The ‘NextGen’ Series
This private initiative masterminded by Mark Warburton started with the support of the FA and UEFA as a competition to give young players experience in playing European Cup football, ingesting and experiencing all of the traveling and different lifestyles of the countries visited and/or involved. Playing in front of crowds at stadia is aimed to give them experience for when they play in their respective first teams. Interestingly, sponsorship from Qatar helped get the competition off the ground initially, as they payed for travel and hotel expenses.
The finals in the first year were due to be in Qatar, but Manchester City’s failure to get out of the group stage led to the final being played at Griffin Park instead. Last year it expanded from 16 teams to 24, with the future of the competition likely to involve 32 teams, including a couple from the Middle-East.

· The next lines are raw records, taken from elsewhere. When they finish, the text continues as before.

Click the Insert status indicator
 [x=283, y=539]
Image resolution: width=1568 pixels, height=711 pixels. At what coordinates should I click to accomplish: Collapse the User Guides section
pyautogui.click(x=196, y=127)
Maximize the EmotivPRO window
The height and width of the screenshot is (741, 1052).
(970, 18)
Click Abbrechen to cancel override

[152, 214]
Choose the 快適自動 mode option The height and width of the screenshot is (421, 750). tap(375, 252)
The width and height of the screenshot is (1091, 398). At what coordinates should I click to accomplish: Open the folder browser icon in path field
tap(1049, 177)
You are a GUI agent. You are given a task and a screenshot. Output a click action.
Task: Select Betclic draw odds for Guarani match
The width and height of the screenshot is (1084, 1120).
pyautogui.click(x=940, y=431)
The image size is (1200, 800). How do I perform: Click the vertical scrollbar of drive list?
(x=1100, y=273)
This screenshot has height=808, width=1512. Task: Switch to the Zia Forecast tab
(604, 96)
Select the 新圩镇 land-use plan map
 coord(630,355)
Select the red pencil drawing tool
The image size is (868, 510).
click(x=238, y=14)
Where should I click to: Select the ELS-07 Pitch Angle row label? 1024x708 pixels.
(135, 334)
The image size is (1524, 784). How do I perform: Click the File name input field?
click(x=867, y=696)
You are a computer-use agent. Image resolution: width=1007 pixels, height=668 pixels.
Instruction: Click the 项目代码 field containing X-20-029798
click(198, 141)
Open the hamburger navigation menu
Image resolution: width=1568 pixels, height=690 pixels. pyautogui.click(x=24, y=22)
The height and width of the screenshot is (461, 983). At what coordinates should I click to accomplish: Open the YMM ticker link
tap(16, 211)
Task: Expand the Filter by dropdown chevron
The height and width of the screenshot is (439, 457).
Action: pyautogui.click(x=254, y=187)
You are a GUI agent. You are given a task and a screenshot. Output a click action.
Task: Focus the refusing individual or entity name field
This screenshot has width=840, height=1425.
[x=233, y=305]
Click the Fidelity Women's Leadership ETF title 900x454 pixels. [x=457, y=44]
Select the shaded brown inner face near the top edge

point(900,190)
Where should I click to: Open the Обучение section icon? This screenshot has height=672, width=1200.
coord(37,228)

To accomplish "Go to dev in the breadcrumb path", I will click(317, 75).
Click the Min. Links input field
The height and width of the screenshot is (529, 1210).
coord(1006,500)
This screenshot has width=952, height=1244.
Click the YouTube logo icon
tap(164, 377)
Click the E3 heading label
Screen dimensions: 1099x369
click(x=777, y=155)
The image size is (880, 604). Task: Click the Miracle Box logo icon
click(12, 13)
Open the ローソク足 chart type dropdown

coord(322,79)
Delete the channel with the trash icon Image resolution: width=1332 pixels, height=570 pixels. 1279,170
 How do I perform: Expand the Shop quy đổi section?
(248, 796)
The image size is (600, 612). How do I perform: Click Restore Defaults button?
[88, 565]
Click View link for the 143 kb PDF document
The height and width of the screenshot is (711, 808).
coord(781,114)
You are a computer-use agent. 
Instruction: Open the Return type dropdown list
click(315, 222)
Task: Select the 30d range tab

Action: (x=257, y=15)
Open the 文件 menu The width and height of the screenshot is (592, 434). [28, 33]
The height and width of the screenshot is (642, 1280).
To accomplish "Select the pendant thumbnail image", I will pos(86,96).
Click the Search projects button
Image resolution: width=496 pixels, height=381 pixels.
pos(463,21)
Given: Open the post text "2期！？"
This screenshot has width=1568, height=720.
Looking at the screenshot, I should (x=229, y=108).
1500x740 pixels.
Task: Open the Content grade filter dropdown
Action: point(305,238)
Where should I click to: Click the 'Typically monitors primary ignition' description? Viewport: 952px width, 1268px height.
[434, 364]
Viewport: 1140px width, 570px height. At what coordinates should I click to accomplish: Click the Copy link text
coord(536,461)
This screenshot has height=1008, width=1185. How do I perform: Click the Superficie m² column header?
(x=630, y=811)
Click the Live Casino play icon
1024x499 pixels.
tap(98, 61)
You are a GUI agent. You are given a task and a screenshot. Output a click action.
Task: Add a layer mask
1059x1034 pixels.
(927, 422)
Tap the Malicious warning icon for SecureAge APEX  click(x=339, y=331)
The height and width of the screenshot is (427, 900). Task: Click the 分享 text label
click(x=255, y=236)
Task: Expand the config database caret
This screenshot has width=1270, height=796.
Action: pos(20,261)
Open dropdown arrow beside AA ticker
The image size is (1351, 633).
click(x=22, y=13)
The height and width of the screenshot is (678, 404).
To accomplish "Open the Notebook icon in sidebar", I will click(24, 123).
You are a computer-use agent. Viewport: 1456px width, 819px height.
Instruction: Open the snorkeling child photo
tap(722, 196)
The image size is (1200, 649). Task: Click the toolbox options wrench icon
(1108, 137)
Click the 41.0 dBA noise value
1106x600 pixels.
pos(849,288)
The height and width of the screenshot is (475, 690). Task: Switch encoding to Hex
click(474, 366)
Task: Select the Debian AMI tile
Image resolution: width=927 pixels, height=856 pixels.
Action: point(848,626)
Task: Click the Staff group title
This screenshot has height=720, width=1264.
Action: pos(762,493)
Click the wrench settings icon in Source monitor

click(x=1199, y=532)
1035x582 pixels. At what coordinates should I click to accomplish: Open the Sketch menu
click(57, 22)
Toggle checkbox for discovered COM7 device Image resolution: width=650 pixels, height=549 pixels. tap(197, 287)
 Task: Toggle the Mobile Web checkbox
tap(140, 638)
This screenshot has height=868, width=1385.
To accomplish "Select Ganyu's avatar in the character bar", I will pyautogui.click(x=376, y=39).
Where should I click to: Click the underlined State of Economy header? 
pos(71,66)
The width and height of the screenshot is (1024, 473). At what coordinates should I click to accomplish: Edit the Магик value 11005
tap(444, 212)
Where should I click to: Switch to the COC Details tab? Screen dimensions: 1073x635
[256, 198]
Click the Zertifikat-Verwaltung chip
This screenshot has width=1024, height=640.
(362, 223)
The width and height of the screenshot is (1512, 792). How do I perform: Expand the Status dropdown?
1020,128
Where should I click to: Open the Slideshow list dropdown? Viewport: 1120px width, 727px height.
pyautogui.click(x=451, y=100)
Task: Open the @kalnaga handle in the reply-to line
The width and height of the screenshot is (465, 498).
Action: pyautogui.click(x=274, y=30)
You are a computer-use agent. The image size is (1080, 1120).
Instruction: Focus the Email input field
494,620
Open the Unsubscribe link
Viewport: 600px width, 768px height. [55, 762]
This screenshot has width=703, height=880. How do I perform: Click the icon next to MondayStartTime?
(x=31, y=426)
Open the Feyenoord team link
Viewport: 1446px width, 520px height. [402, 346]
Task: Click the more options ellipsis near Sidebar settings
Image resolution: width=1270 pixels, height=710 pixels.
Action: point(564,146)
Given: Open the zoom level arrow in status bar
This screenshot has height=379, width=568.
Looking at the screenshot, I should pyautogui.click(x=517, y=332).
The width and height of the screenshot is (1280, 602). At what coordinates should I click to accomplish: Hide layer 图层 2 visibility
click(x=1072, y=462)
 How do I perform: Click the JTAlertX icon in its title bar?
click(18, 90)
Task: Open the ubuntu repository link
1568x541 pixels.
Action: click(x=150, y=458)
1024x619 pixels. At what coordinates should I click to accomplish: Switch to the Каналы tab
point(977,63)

Spurs have reached the last 8 in both of the last two years, beating Inter Milan 7-1 and Barcelona 4-0 on the way. This was originally an U-19 competition, but because of it’s success UEFA have muscled in with their own European U-19 competition, so the NextGen organisers have moved it up to an U-20 competition.
We’re still waiting for the fixtures to be released for this years tournament and will have to wait and see how the UEFA competition will effect this years event. Spurs will play a mix of U-18 and U-21 squad players in this competition, with matches are usually played on Wednesday. Some previous games have been played at White Hart Lane, but most were at Hotspur Way during the day. Originally we were going to use Leyton Orient as the venue but they pulled out due to the uneconomic kick-off times involved. When we eventually sort out an U-21 venue, their games should be played there in the evenings as well. Last season in this age group and tournaments mentioned, Alex Pritchard was our outstanding player.